_EXERCISE BRIEF_. Copy the lines below word for word.
#### PROVIDED DATA ####
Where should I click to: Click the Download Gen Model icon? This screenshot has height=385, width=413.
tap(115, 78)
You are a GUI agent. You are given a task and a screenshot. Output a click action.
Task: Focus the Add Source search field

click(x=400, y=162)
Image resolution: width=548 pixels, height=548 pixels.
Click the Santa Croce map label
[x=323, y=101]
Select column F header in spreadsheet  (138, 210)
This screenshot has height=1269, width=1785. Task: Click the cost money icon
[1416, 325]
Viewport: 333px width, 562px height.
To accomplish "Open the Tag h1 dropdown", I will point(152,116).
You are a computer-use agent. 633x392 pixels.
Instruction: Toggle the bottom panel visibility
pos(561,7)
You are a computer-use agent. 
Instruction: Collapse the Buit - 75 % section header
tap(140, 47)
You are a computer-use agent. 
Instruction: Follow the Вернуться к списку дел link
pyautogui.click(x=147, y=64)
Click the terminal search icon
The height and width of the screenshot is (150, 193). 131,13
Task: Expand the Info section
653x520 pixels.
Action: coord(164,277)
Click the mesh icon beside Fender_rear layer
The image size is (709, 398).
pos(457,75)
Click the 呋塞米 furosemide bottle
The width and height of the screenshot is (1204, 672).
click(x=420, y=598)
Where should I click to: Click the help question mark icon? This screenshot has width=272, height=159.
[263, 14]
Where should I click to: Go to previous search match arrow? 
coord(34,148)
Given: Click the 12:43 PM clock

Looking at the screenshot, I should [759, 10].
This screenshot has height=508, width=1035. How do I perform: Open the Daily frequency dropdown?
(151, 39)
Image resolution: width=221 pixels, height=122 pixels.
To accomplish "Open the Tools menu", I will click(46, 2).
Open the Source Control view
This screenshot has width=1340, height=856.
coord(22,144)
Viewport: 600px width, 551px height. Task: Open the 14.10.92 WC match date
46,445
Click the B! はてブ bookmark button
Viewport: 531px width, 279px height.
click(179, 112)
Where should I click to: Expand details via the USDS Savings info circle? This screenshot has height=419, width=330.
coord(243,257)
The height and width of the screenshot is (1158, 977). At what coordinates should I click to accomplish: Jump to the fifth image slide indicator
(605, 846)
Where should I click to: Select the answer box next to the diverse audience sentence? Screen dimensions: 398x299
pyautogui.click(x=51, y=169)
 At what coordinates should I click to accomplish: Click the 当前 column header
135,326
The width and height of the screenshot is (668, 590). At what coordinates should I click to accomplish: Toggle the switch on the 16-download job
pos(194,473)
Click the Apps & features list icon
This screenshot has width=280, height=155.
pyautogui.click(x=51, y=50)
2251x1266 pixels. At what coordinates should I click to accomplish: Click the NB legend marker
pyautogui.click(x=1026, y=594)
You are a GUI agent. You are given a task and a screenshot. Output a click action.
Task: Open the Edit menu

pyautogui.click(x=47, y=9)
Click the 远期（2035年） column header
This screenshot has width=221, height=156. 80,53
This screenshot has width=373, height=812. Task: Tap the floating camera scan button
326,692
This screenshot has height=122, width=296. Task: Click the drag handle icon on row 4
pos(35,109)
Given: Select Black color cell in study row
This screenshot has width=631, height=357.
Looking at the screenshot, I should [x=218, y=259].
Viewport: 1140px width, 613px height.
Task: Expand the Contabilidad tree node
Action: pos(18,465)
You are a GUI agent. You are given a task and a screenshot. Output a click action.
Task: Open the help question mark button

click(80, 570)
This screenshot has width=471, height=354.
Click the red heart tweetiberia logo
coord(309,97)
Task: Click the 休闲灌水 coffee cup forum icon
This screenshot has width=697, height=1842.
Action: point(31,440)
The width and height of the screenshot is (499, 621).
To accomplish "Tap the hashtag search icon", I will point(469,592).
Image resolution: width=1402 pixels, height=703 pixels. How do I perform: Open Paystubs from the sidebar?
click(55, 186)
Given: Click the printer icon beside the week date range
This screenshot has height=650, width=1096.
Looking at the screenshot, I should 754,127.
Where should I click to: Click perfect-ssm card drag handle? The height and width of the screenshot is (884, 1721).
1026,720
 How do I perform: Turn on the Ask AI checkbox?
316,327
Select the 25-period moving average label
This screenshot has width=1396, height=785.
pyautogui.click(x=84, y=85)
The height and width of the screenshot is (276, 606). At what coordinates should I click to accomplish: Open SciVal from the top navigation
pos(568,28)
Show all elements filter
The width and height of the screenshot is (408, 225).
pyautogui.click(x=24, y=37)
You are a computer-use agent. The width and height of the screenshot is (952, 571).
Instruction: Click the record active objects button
####
_ANSWER TO THE PROBLEM_.
Where should I click to: Click the Download Gen Model icon? This screenshot has height=385, width=413.
tap(115, 78)
You are a GUI agent. You are given a task and a screenshot. Output a click action.
Task: Focus the Add Source search field

click(x=400, y=162)
Image resolution: width=548 pixels, height=548 pixels.
Click the Santa Croce map label
[x=323, y=101]
Select column F header in spreadsheet  (138, 210)
This screenshot has height=1269, width=1785. Task: Click the cost money icon
[1416, 325]
Viewport: 333px width, 562px height.
To accomplish "Open the Tag h1 dropdown", I will point(152,116).
You are a computer-use agent. 633x392 pixels.
Instruction: Toggle the bottom panel visibility
pos(561,7)
You are a computer-use agent. 
Instruction: Collapse the Buit - 75 % section header
tap(140, 47)
You are a computer-use agent. 
Instruction: Follow the Вернуться к списку дел link
pyautogui.click(x=147, y=64)
Click the terminal search icon
The height and width of the screenshot is (150, 193). 131,13
Task: Expand the Info section
653x520 pixels.
Action: coord(164,277)
Click the mesh icon beside Fender_rear layer
The image size is (709, 398).
pos(457,75)
Click the 呋塞米 furosemide bottle
The width and height of the screenshot is (1204, 672).
click(x=420, y=598)
Where should I click to: Click the help question mark icon? This screenshot has width=272, height=159.
[263, 14]
Where should I click to: Go to previous search match arrow? 
coord(34,148)
Given: Click the 12:43 PM clock

Looking at the screenshot, I should [759, 10].
This screenshot has height=508, width=1035. How do I perform: Open the Daily frequency dropdown?
(151, 39)
Image resolution: width=221 pixels, height=122 pixels.
To accomplish "Open the Tools menu", I will click(46, 2).
Open the Source Control view
This screenshot has width=1340, height=856.
coord(22,144)
Viewport: 600px width, 551px height. Task: Open the 14.10.92 WC match date
46,445
Click the B! はてブ bookmark button
Viewport: 531px width, 279px height.
click(179, 112)
Where should I click to: Expand details via the USDS Savings info circle? This screenshot has height=419, width=330.
coord(243,257)
The height and width of the screenshot is (1158, 977). At what coordinates should I click to accomplish: Jump to the fifth image slide indicator
(605, 846)
Where should I click to: Select the answer box next to the diverse audience sentence? Screen dimensions: 398x299
pyautogui.click(x=51, y=169)
 At what coordinates should I click to accomplish: Click the 当前 column header
135,326
The width and height of the screenshot is (668, 590). At what coordinates should I click to accomplish: Toggle the switch on the 16-download job
pos(194,473)
Click the Apps & features list icon
This screenshot has width=280, height=155.
pyautogui.click(x=51, y=50)
2251x1266 pixels. At what coordinates should I click to accomplish: Click the NB legend marker
pyautogui.click(x=1026, y=594)
You are a GUI agent. You are given a task and a screenshot. Output a click action.
Task: Open the Edit menu

pyautogui.click(x=47, y=9)
Click the 远期（2035年） column header
This screenshot has width=221, height=156. 80,53
This screenshot has width=373, height=812. Task: Tap the floating camera scan button
326,692
This screenshot has height=122, width=296. Task: Click the drag handle icon on row 4
pos(35,109)
Given: Select Black color cell in study row
This screenshot has width=631, height=357.
Looking at the screenshot, I should [x=218, y=259].
Viewport: 1140px width, 613px height.
Task: Expand the Contabilidad tree node
Action: pos(18,465)
You are a GUI agent. You are given a task and a screenshot. Output a click action.
Task: Open the help question mark button

click(80, 570)
This screenshot has width=471, height=354.
Click the red heart tweetiberia logo
coord(309,97)
Task: Click the 休闲灌水 coffee cup forum icon
This screenshot has width=697, height=1842.
Action: point(31,440)
The width and height of the screenshot is (499, 621).
To accomplish "Tap the hashtag search icon", I will point(469,592).
Image resolution: width=1402 pixels, height=703 pixels. How do I perform: Open Paystubs from the sidebar?
click(55, 186)
Given: Click the printer icon beside the week date range
This screenshot has height=650, width=1096.
Looking at the screenshot, I should 754,127.
Where should I click to: Click perfect-ssm card drag handle? The height and width of the screenshot is (884, 1721).
1026,720
 How do I perform: Turn on the Ask AI checkbox?
316,327
Select the 25-period moving average label
This screenshot has width=1396, height=785.
pyautogui.click(x=84, y=85)
The height and width of the screenshot is (276, 606). At what coordinates should I click to accomplish: Open SciVal from the top navigation
pos(568,28)
Show all elements filter
The width and height of the screenshot is (408, 225).
pyautogui.click(x=24, y=37)
You are a computer-use agent. The width and height of the screenshot is (952, 571).
Instruction: Click the record active objects button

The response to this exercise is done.